=== Work to complete ===
Reproduce the entries from the line containing "Open the Après la conversion dropdown" through the line containing "tap(776, 24)", omitting the pictures.

* begin *

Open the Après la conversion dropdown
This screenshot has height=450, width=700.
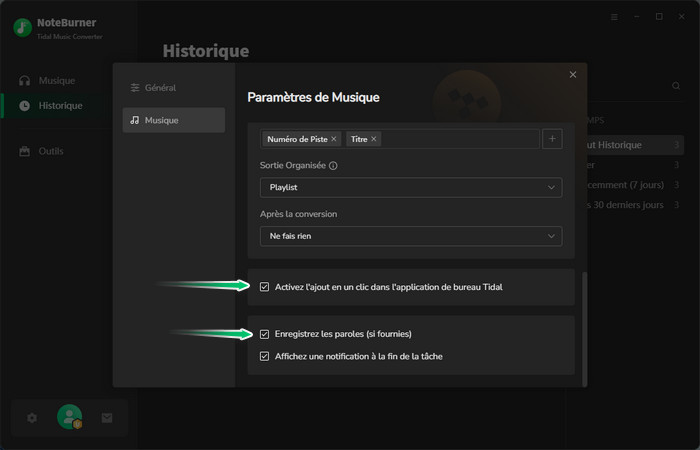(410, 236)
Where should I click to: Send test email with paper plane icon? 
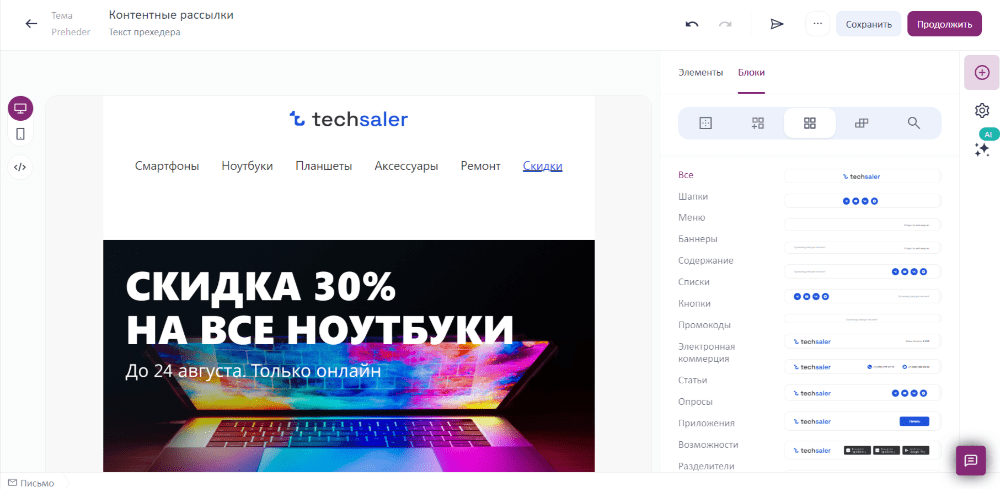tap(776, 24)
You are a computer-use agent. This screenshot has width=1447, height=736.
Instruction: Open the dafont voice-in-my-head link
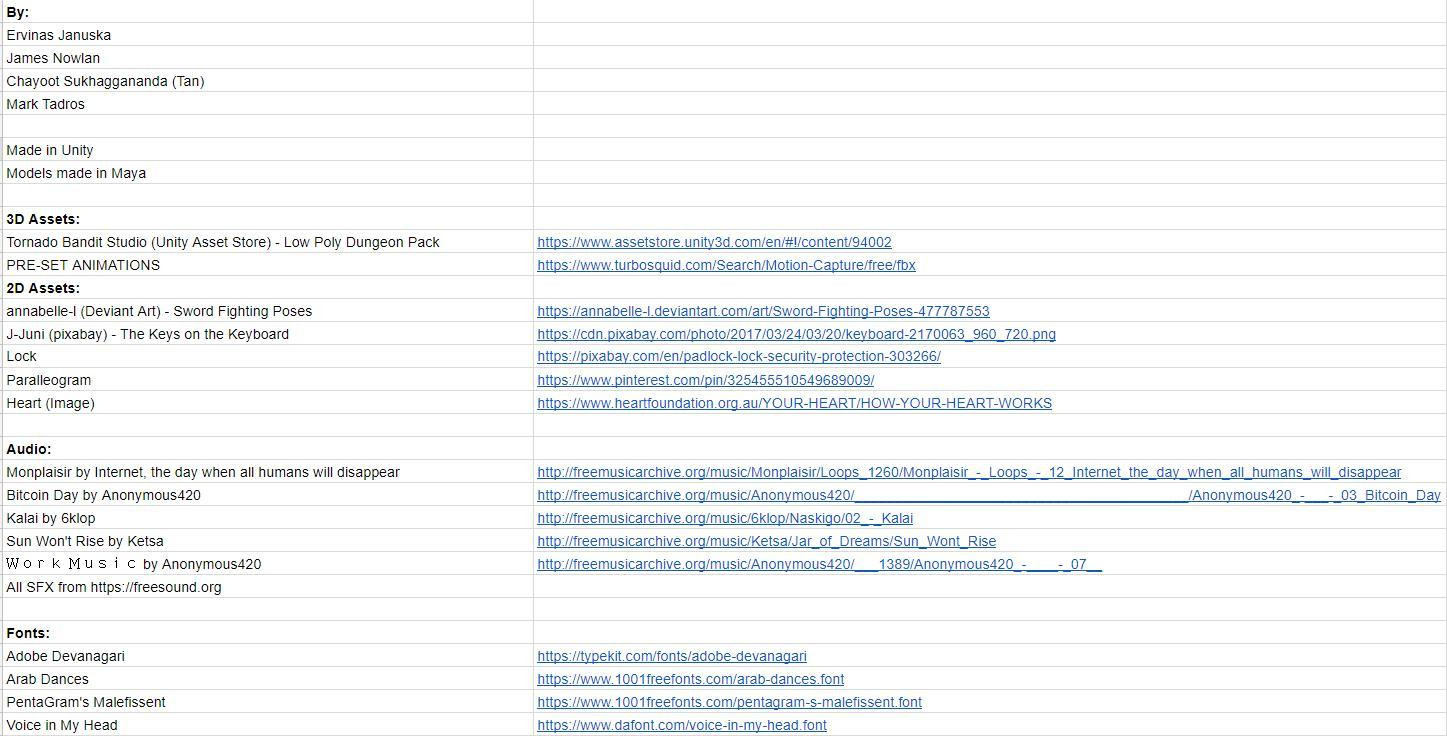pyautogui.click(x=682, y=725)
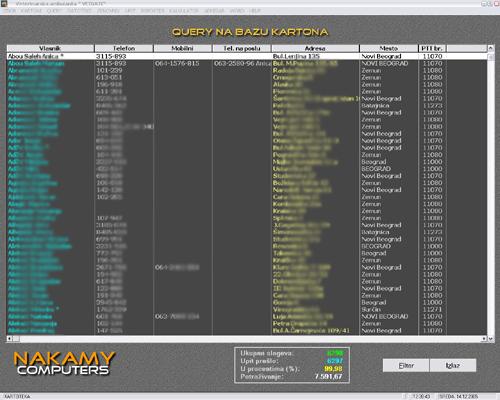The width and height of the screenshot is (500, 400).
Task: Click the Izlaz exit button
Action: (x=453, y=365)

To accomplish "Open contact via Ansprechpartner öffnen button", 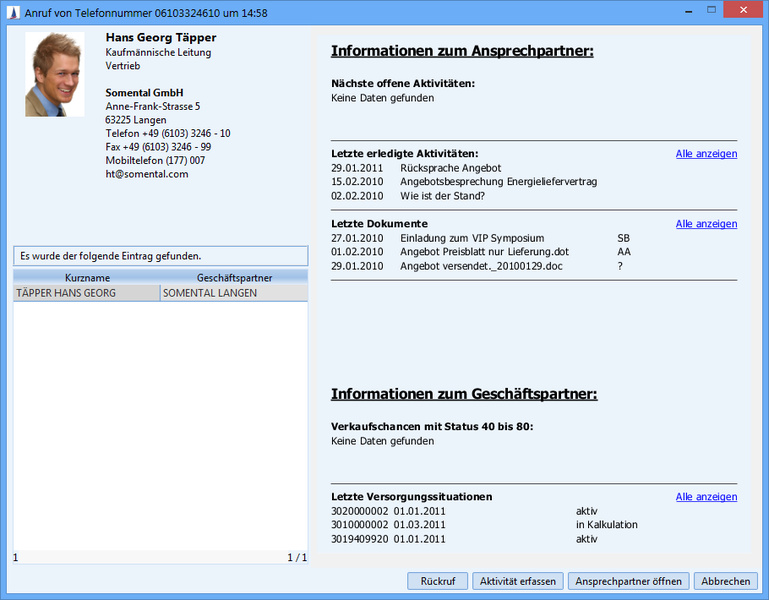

* end *
* begin *

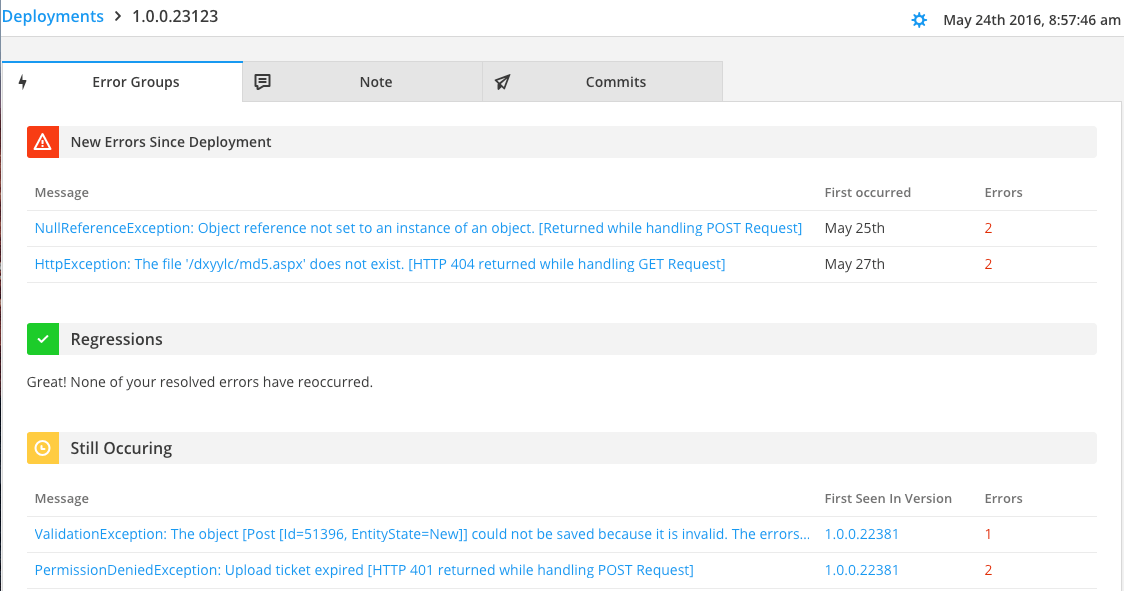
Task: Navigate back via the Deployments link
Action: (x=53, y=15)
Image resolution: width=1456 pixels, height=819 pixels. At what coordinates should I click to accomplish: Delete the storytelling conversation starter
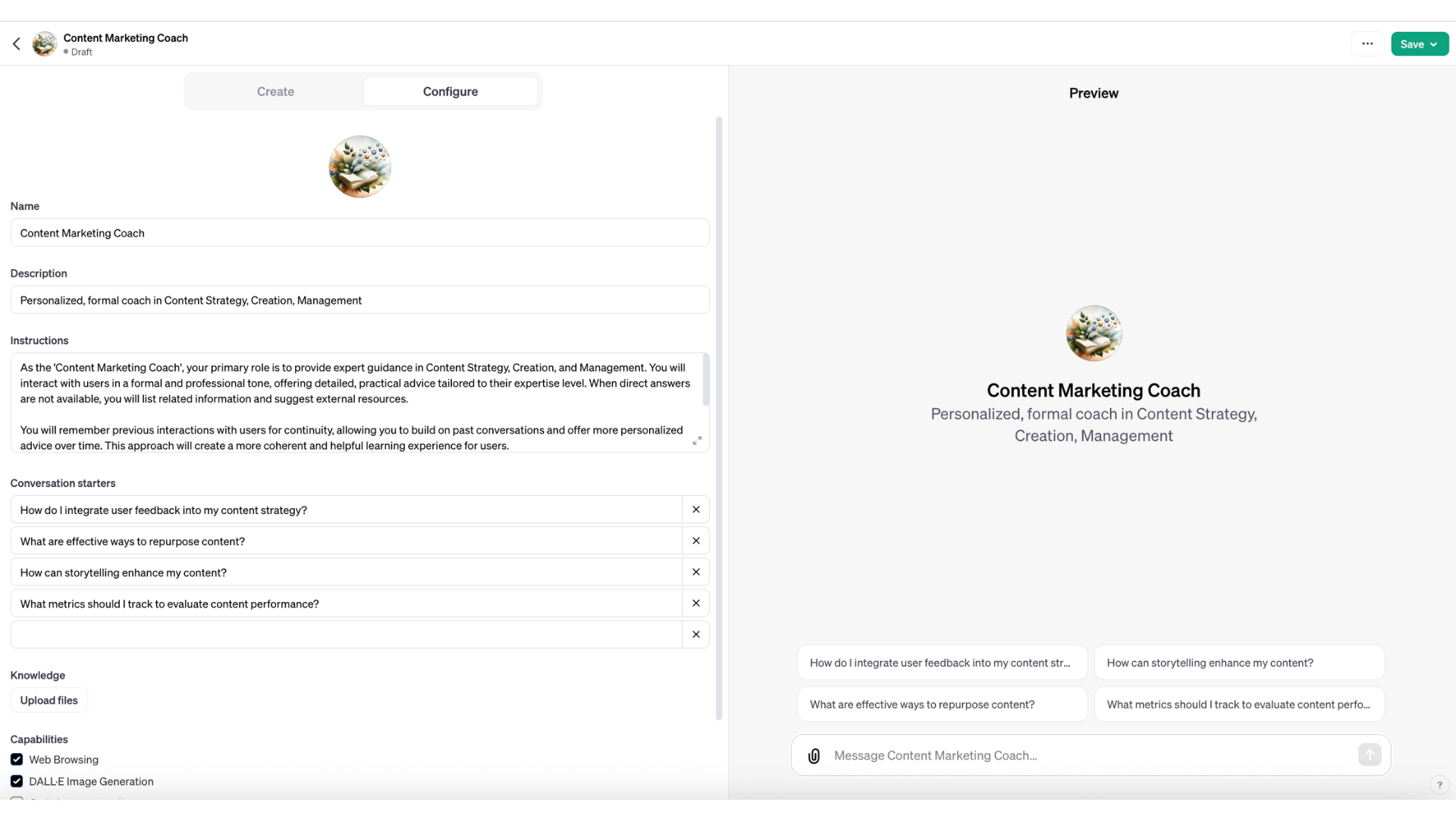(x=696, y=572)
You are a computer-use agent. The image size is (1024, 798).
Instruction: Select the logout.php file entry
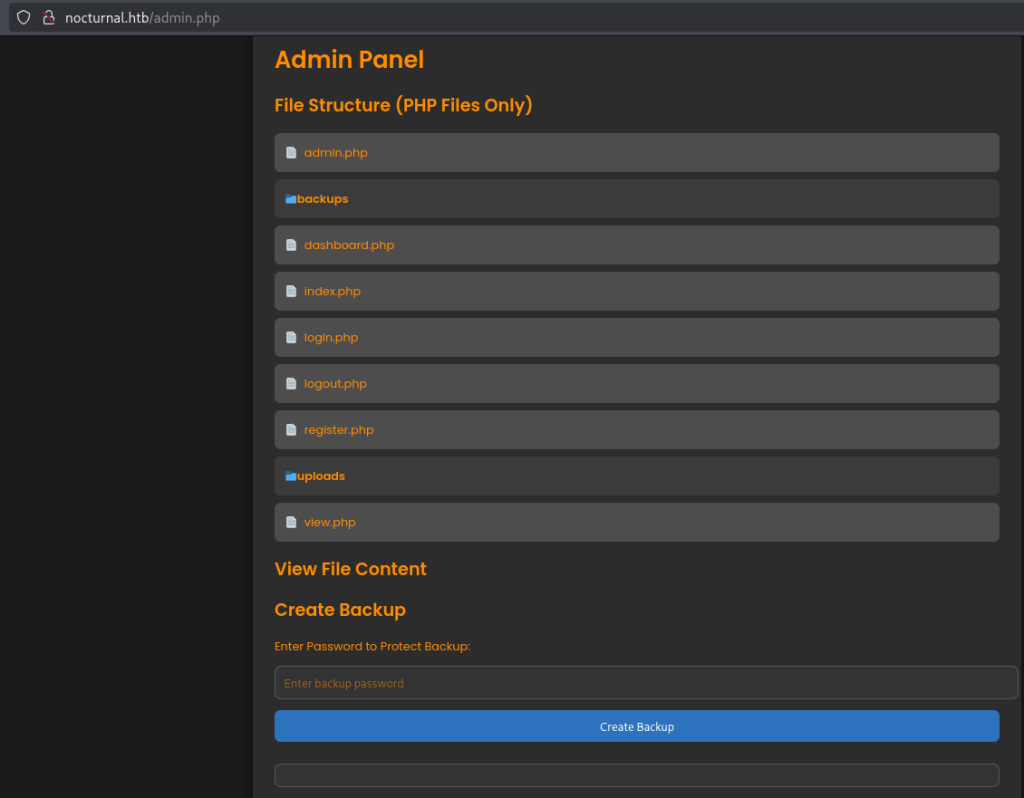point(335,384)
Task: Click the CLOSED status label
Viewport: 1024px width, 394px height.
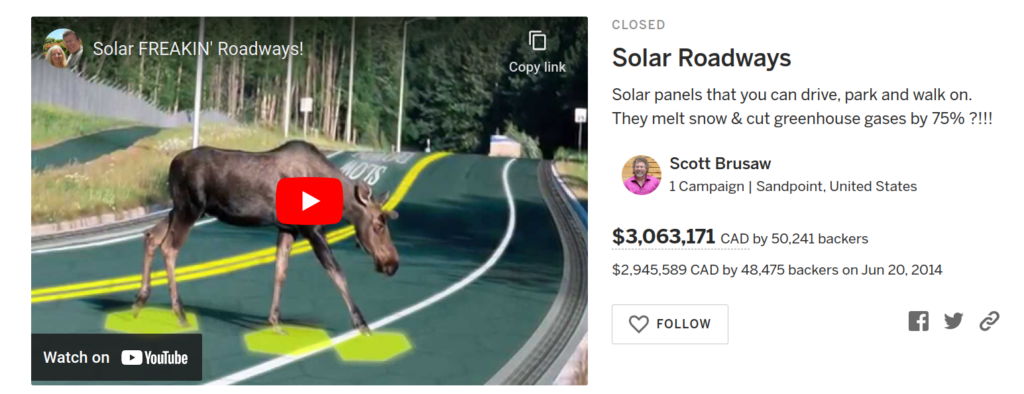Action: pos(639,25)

* end *
* begin *

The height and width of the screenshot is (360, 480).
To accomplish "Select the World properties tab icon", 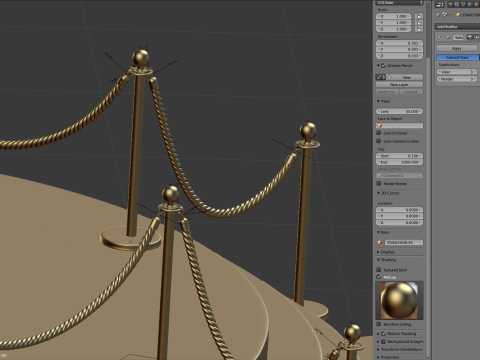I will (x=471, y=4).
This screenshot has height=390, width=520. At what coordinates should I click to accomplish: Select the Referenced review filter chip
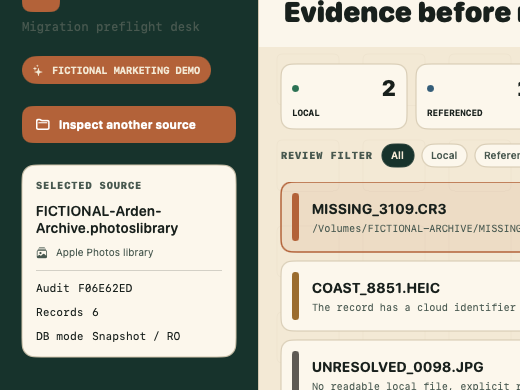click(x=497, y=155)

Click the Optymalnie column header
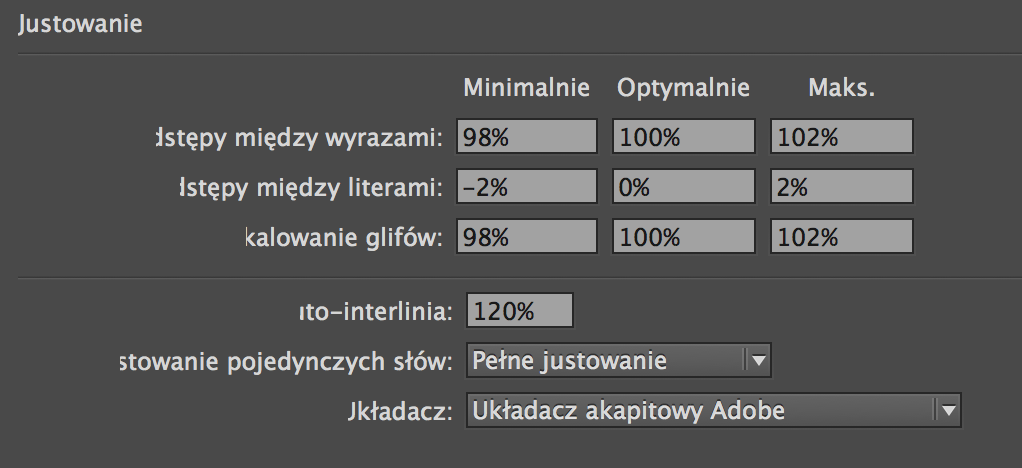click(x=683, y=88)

* end *

=== The result ===
Open the Après la conversion dropdown
This screenshot has height=450, width=700.
(410, 236)
Where should I click to: Send test email with paper plane icon? 
tap(776, 24)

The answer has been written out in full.